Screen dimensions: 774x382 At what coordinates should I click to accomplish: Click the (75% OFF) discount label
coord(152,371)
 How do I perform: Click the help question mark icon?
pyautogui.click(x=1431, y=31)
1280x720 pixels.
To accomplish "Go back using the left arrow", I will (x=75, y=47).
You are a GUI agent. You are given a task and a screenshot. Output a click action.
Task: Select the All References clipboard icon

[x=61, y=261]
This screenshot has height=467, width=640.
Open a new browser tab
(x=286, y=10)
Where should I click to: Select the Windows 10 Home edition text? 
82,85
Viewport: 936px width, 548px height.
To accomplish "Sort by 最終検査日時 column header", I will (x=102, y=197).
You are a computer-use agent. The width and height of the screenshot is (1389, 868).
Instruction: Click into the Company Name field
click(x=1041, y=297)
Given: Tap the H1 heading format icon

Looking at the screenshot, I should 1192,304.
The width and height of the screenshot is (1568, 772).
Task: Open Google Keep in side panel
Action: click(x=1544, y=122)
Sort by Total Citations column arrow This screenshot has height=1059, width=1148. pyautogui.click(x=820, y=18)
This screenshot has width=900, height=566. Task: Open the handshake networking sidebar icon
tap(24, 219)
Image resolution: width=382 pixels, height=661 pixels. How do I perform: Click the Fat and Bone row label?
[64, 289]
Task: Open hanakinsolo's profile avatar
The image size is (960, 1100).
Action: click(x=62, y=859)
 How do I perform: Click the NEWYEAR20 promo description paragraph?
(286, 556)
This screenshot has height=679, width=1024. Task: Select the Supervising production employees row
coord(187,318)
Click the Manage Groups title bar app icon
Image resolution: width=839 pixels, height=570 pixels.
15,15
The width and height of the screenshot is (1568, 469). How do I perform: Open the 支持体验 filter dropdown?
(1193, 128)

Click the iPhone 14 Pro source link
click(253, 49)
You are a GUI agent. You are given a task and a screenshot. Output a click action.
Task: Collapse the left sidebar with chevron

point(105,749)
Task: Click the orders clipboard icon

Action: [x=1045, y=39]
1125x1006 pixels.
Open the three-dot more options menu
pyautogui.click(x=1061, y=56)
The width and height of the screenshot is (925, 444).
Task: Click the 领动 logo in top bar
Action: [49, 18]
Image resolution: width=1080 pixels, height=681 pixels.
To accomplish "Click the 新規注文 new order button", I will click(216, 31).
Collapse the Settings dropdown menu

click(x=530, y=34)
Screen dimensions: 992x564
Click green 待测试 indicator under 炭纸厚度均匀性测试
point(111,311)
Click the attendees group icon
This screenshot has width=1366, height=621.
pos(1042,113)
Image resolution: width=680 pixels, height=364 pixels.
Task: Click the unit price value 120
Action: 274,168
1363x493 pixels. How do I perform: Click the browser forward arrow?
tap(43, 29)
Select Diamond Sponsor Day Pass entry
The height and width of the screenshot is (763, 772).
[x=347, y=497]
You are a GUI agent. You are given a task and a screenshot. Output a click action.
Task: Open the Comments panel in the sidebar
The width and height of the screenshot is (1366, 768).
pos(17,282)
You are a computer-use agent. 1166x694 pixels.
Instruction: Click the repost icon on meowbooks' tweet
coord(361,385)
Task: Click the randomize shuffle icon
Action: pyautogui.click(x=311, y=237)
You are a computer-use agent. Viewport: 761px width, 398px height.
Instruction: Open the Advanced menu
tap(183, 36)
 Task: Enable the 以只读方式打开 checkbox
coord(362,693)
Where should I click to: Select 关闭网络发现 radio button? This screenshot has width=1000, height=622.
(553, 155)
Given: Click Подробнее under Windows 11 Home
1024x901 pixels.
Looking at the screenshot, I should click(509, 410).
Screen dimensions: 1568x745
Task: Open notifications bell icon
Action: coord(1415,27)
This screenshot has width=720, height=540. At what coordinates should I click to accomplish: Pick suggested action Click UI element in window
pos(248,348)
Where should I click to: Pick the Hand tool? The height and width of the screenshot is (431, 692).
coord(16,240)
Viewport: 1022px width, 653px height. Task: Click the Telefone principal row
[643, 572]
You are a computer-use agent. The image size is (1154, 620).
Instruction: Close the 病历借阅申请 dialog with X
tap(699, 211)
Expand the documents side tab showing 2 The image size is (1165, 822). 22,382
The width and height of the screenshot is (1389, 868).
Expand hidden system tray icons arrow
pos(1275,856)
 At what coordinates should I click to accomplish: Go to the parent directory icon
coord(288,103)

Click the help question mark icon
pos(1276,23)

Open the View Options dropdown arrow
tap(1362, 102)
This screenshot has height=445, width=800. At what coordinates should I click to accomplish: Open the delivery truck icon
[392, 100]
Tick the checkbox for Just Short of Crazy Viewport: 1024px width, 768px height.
────────────────────────────────────────
_Exercise prompt_
Using the material above, transcribe exactly the lines from the line with "Task: Collapse the left sidebar with chevron" to the line with "Click the attendees group icon"; both count, and nothing else goes in.

_Written response_
Task: Collapse the left sidebar with chevron

point(105,749)
Task: Click the orders clipboard icon

Action: [x=1045, y=39]
1125x1006 pixels.
Open the three-dot more options menu
pyautogui.click(x=1061, y=56)
The width and height of the screenshot is (925, 444).
Task: Click the 领动 logo in top bar
Action: [49, 18]
Image resolution: width=1080 pixels, height=681 pixels.
To accomplish "Click the 新規注文 new order button", I will click(216, 31).
Collapse the Settings dropdown menu

click(x=530, y=34)
Screen dimensions: 992x564
Click green 待测试 indicator under 炭纸厚度均匀性测试
point(111,311)
Click the attendees group icon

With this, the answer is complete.